Articles On Drug Addiction and Recovery
Behavioral Change Through Treatment
Recovery from the disease of drug addiction is often a long-term process, involving multiple relapses before a patient achieves prolonged abstinence. Many behavioral therapies have been shown to help patients achieve initial abstinence and maintain prolonged abstinence. One frequently used therapy is cognitive behavioral relapse prevention in which patients are taught new ways of acting and thinking that will help them stay off drugs. For example, patients are urged to avoid situations that lead to drug use and to practice drug refusal skills. They also are taught to think of the occasional relapse as a “slip” rather than as a failure. Cognitive behavioral relapse prevention has proven to be a useful and lasting therapy for many drug addicted individuals.

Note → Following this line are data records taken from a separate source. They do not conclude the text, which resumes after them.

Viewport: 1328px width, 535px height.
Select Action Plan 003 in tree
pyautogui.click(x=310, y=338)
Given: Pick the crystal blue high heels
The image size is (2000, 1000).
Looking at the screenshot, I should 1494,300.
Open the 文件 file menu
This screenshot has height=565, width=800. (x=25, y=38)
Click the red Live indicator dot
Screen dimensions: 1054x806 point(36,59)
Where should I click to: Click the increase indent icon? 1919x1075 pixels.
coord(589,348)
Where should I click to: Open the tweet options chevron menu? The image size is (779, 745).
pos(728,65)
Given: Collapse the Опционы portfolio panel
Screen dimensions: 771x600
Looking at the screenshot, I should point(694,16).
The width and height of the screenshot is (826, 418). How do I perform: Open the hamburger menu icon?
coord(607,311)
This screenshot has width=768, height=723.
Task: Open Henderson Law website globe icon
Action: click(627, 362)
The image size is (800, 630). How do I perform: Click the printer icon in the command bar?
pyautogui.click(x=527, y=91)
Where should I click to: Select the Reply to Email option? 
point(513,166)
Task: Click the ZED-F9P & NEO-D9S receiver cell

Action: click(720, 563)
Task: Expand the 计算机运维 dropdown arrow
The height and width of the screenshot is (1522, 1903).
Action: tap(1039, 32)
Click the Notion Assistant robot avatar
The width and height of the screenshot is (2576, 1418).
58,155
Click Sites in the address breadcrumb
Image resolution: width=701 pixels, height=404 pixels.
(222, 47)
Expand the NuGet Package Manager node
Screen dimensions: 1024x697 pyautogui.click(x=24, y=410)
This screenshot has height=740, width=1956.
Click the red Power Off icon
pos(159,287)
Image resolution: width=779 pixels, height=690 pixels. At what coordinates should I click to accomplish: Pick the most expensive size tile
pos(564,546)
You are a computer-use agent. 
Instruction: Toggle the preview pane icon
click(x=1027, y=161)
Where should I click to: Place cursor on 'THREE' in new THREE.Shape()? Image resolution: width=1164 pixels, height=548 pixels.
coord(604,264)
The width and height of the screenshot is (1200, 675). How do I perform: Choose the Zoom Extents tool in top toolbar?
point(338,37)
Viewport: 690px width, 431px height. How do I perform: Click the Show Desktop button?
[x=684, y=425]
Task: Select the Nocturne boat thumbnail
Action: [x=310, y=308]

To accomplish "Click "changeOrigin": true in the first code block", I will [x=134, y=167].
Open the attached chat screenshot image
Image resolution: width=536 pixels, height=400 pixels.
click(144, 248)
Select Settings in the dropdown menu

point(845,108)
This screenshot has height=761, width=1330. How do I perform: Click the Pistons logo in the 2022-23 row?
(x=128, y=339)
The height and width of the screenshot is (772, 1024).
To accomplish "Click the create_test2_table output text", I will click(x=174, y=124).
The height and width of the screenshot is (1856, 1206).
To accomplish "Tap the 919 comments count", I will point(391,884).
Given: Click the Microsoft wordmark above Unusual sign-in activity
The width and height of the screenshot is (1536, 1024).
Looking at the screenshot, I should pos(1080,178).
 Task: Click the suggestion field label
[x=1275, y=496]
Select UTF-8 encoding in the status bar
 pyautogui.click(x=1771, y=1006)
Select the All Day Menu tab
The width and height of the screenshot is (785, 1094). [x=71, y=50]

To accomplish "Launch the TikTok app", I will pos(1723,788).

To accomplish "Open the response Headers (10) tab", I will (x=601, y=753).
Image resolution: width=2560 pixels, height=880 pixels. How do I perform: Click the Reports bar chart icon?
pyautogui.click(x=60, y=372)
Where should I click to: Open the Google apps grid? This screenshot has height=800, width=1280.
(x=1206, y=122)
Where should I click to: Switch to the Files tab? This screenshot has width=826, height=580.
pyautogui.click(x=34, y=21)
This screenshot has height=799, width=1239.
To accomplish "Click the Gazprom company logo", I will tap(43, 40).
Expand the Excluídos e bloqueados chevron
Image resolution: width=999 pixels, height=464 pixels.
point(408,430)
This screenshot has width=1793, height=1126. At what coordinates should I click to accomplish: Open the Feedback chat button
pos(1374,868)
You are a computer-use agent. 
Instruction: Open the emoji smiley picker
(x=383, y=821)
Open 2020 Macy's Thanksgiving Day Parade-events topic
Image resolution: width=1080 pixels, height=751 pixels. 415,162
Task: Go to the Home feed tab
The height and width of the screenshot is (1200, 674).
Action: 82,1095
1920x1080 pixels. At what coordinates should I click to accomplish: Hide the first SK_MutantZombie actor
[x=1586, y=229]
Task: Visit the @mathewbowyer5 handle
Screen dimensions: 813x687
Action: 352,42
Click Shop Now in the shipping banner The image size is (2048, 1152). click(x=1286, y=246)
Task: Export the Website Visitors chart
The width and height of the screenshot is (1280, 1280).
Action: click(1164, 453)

One of the more well-developed behavioral techniques in drug abuse treatment is contingency management, a system of rewards and punishments to make abstinence attractive and drug use unattractive. Ultimately, the aim of contingency management programs is to make a drug-free, pro-social lifestyle more rewarding than a drug-using lifestyle. The community reinforcement approach is a comprehensive contingency management approach that has proven to be extremely helpful in promoting initial abstinence in cocaine addicts.
Once drug use is under control, education and job rehabilitation become crucial. Rewarding lifestyle options must be found for people in drug recovery to prevent their return to the old environment and way of life.